- [Description of the task]
With the pictures removed, write out the full listing below exactly.

- [Study material]
——

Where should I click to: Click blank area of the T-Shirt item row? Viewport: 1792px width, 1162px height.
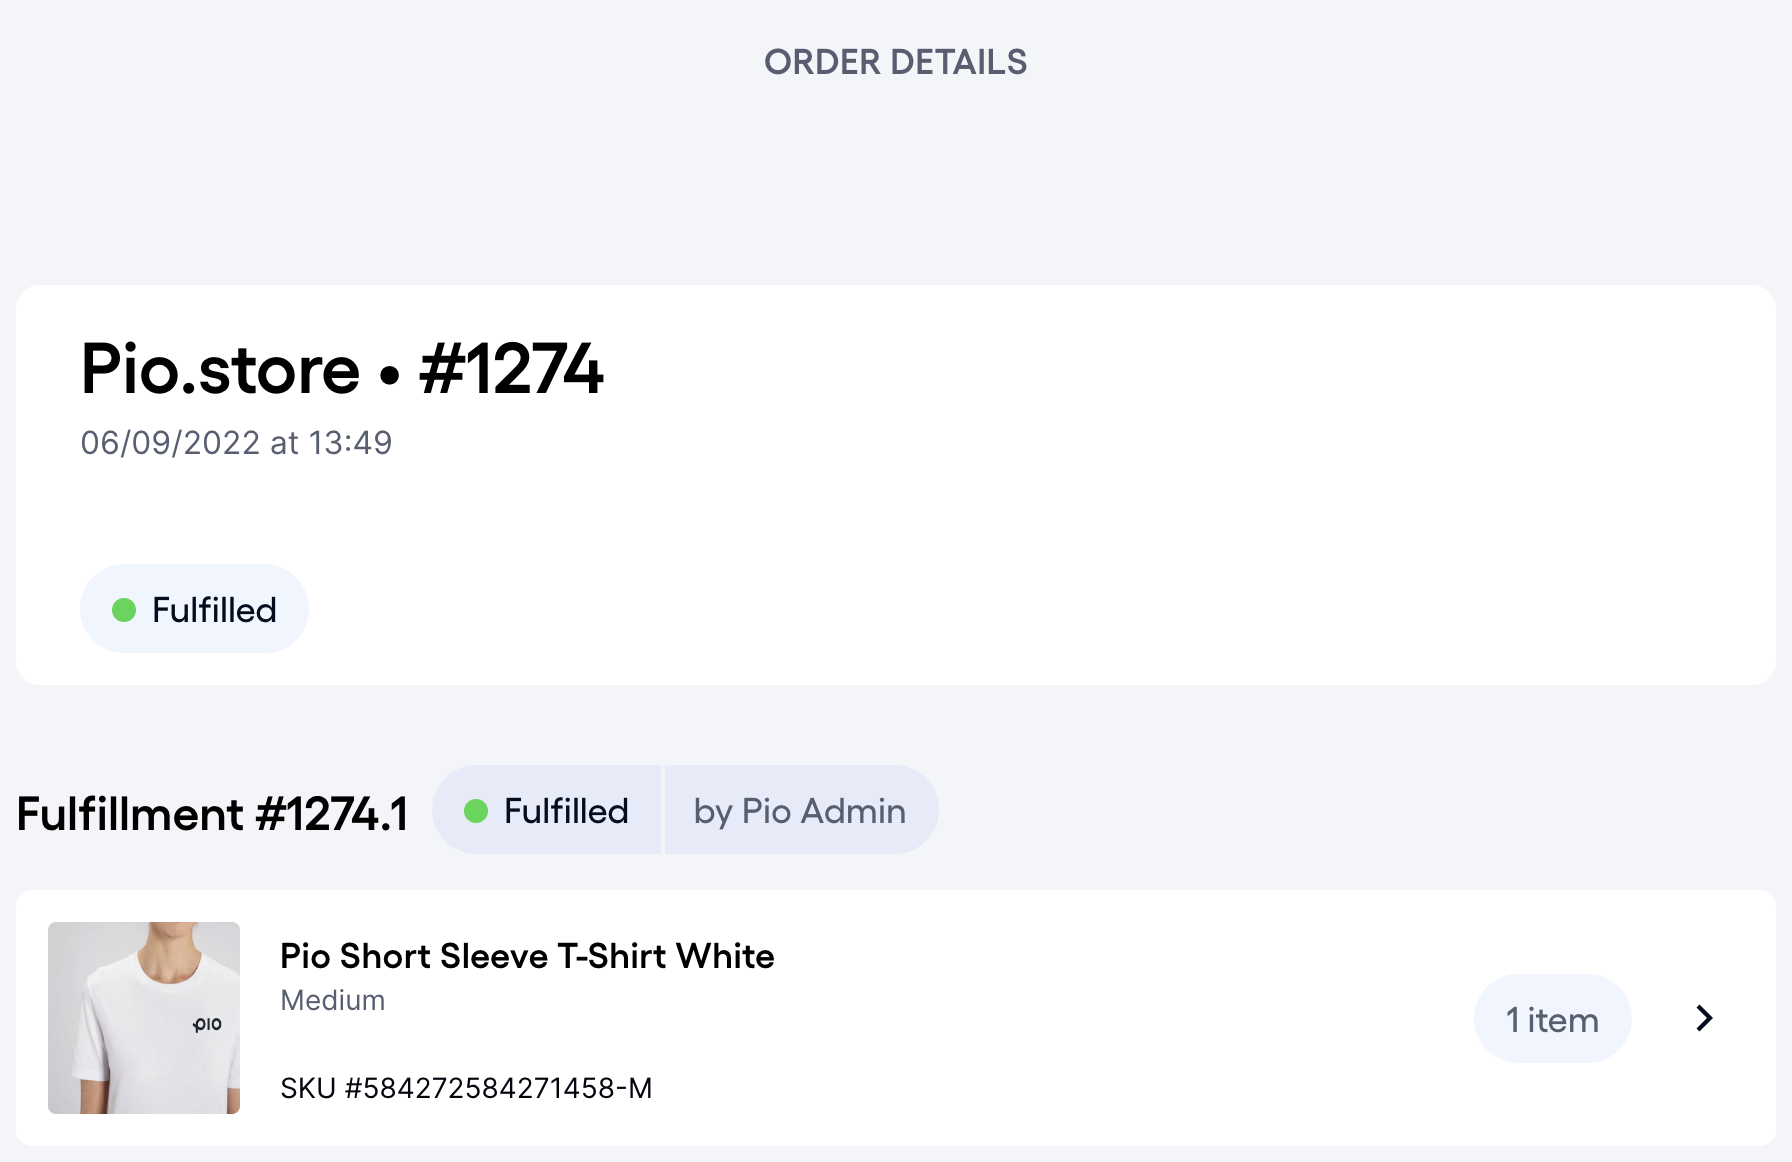1100,1018
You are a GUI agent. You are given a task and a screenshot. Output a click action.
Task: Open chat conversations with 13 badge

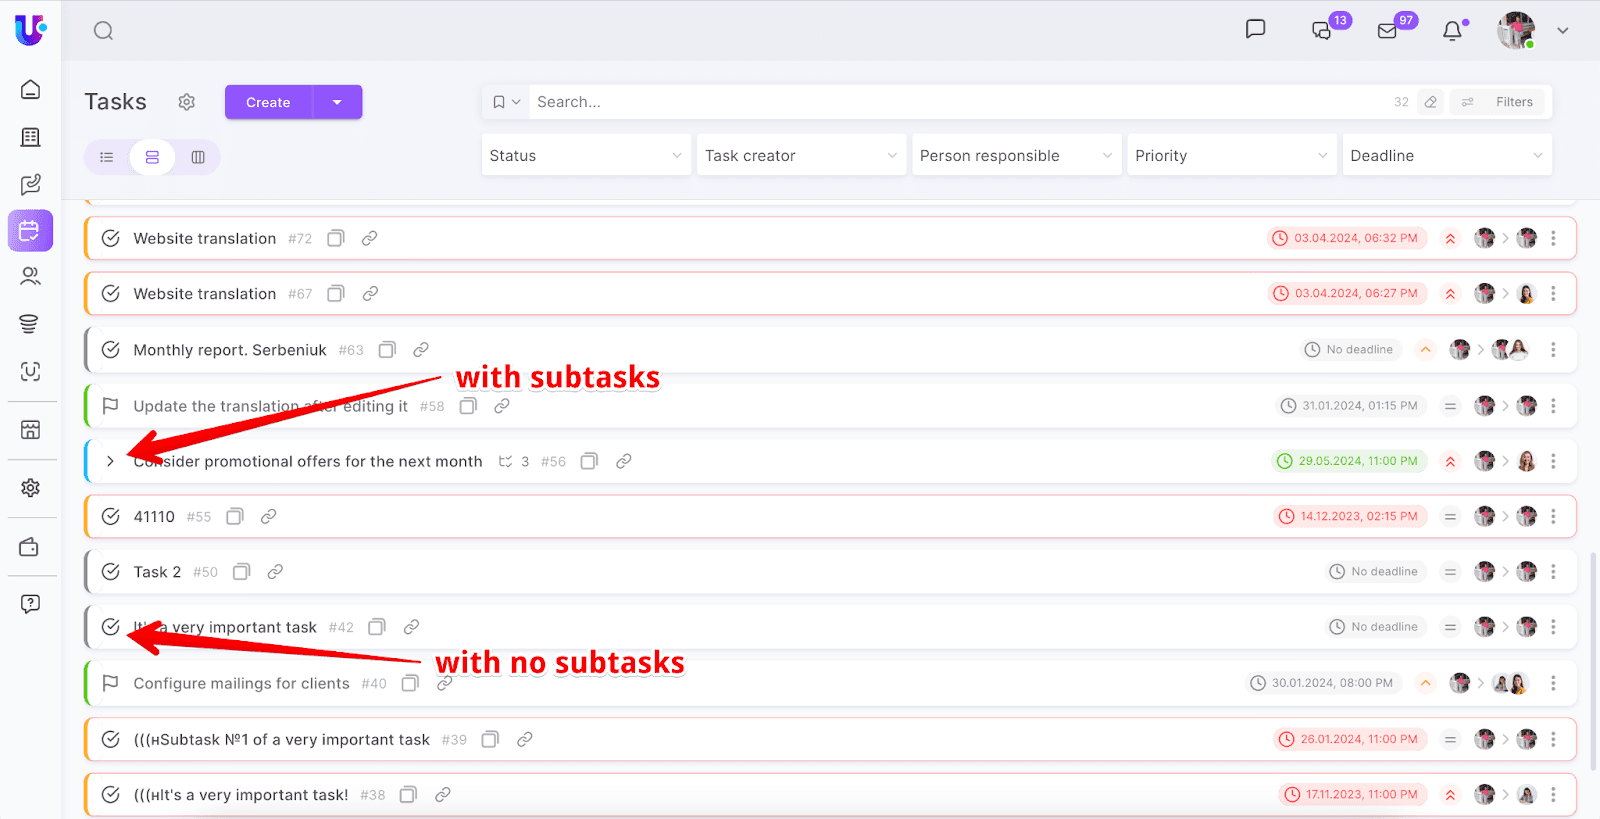(x=1321, y=31)
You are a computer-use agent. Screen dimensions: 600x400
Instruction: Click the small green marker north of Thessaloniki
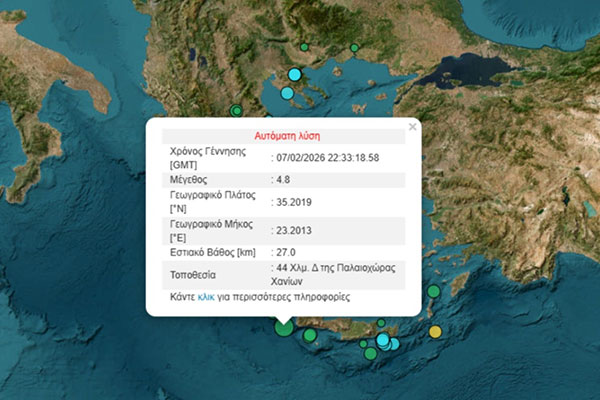(304, 47)
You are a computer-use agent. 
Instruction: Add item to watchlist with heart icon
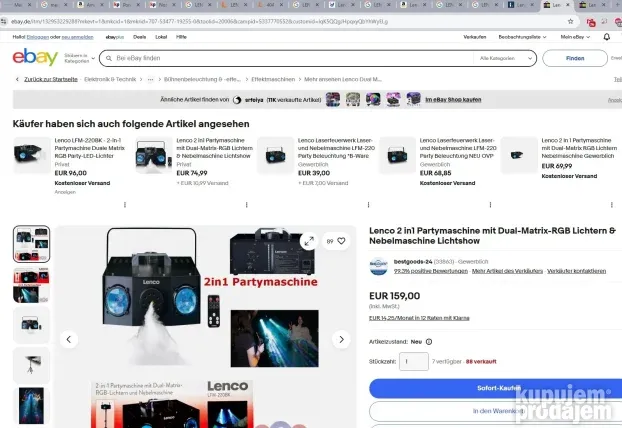point(341,241)
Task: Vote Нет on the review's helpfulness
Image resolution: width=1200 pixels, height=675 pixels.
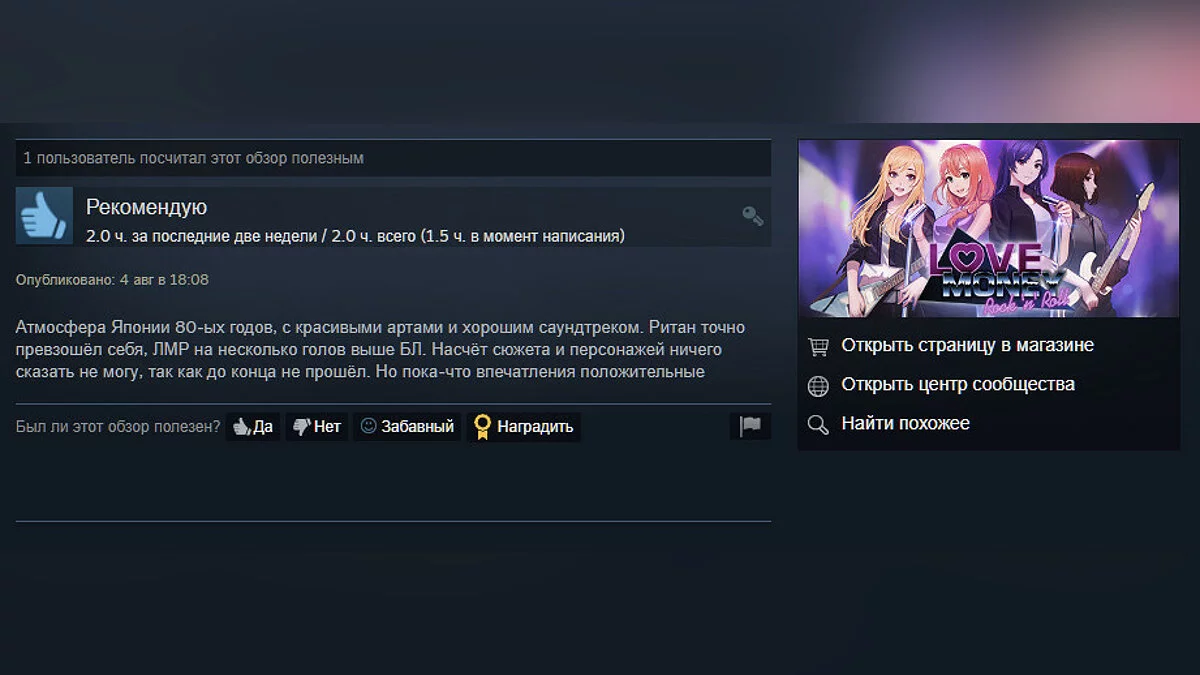Action: (317, 427)
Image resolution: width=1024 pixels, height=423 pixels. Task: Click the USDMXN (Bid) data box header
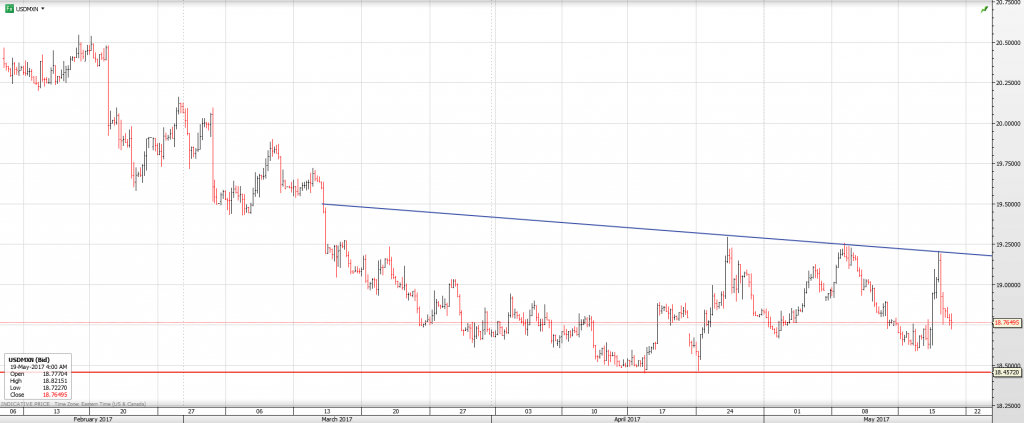27,358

——

- [Solved exercise]
Where should I click to: Click blank area of the T-Shirt item row? Viewport: 1792px width, 1162px height.
1100,1018
You are a GUI agent. You are given a task and a screenshot. Output a click action.
Task: Open chat conversations with 13 badge

(x=1321, y=31)
You are a computer-use agent. Screen dimensions: 600x400
Instruction: Click the small green marker north of Thessaloniki
(304, 47)
You are a computer-use agent. 
Instruction: Add item to watchlist with heart icon
point(341,241)
Task: Vote Нет on the review's helpfulness
Image resolution: width=1200 pixels, height=675 pixels.
Action: (317, 427)
Image resolution: width=1024 pixels, height=423 pixels. Task: Click the USDMXN (Bid) data box header
27,358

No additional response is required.